● Problems to solve:
1 > In the passage on Lady Mary's translation of the Turkish poem, which figure from English literature replaces the Persian legend of the nightingale?
2 > Write the next part of the passage on Lady Mary's translation of the Turkish poem, picking up after its final sentence.

Thus, when she ends her comments to Pope on the Turkish poem by saying that she does not think “our English proper to express such violence of passion, which is very seldom felt amongst us,” her general estimate of English people encompasses a more specific reference to a particularly intractable problem of expression for English women. Though she is uncertain about the success of her translation, the act of rendering the Turkish poem into English, giving voice in her own language to the male suitor's passionate words, gives her temporary access to a passion that, in her own culture, might seem as egregious or paradoxical for a woman as eyes likened to a stag's. Lady Mary feels particularly, she says, the lack within the English language of “those compound words which are very frequent and strong in the Turkish Language”—the Turkish language and culture, apparently, can combine “stag” with “woman” and have it seem “extremely fine” or “elevated,” while in English, a compounding of different terms, as of different categories, can only seem awkward, burlesque, even disfiguring. Significantly, one of the few real alterations Lady Mary makes in her own translation is her replacement of a reference in the original to the Persian legend of the nightingale, known for her passionate love for the rose, with a familiar English literary reference to Philomela—a victim of rape and mutilation, rather than a legendary representative of female erotic passion. The latter figure, it seems, does not appear within the realm of English “cultural literacy”; but Lady Mary's voyage into Turkish learning and Turkish life seems to serve her by disrupting her own familiar oppositions of man and woman, past and present, art and nature, even death and life.

● Stored records:
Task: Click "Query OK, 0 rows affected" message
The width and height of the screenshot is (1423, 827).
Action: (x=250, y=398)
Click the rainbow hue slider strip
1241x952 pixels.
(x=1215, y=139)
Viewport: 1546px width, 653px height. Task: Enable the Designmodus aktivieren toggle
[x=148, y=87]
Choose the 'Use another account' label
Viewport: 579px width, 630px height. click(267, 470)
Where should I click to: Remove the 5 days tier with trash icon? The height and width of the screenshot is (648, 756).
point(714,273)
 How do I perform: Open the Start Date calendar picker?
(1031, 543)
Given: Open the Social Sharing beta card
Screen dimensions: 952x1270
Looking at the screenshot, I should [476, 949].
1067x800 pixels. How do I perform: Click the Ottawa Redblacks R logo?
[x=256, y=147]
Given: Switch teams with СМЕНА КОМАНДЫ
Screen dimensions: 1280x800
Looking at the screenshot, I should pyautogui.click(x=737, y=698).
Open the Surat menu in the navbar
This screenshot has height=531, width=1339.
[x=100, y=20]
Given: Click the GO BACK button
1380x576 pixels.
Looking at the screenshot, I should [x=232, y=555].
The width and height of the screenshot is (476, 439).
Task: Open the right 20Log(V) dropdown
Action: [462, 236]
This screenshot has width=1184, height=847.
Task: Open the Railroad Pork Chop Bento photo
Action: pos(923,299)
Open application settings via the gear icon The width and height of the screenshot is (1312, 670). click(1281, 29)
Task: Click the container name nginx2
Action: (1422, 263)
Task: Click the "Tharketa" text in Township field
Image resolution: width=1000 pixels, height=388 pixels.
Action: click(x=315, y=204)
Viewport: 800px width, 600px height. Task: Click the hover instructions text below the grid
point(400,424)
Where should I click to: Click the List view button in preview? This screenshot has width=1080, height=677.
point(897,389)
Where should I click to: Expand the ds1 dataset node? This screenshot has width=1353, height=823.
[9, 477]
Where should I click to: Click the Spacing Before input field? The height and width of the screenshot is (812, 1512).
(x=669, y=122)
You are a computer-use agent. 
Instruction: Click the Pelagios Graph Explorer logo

● The results:
1 > Philomela, a victim of rape and mutilation.

2 >
Nonetheless, it is her own culture's vocabulary of sexual roles that Lady Mary draws upon as she translates her experience in Turkey into English, and even when she reconstrues her female identity within what she calls “the other world” of Turkish life, she does so primarily by compounding conventional masculine and feminine roles rather than by reimagining either of them. In several episodes, Lady Mary encounters the beauty and the erotic desirability of Turkish women not as the literary subject of a Turkish love poem but as an immediate physical presence. Even then, Lady Mary seems to formulate her erotic and aesthetic response as a kind of translation from male texts—and a translation from traditional English male texts as well as Turkish ones.

In the most famous of her Turkish Embassy Letters, Lady Mary reports her visit to the women's baths in Adrianople.12 Even before she describes her entrance into the baths, she prepares us for the highly textualized and allusive nature of the experience to follow: at some length, she describes her passage to the baths in a special Turkish coach that is decorated inside with “poetical mottos” and painted flowers, and from which one can look out and see the world while remaining entirely hidden, like a reader gazing upon a text. After brief and businesslike remarks on the design of the baths and the general civility of the women there, when Lady Mary turns to describing the appearance of the women “in the state of nature,” or, as she says, “in plain English, stark naked,” she finds herself turning toward the world of European literature and art.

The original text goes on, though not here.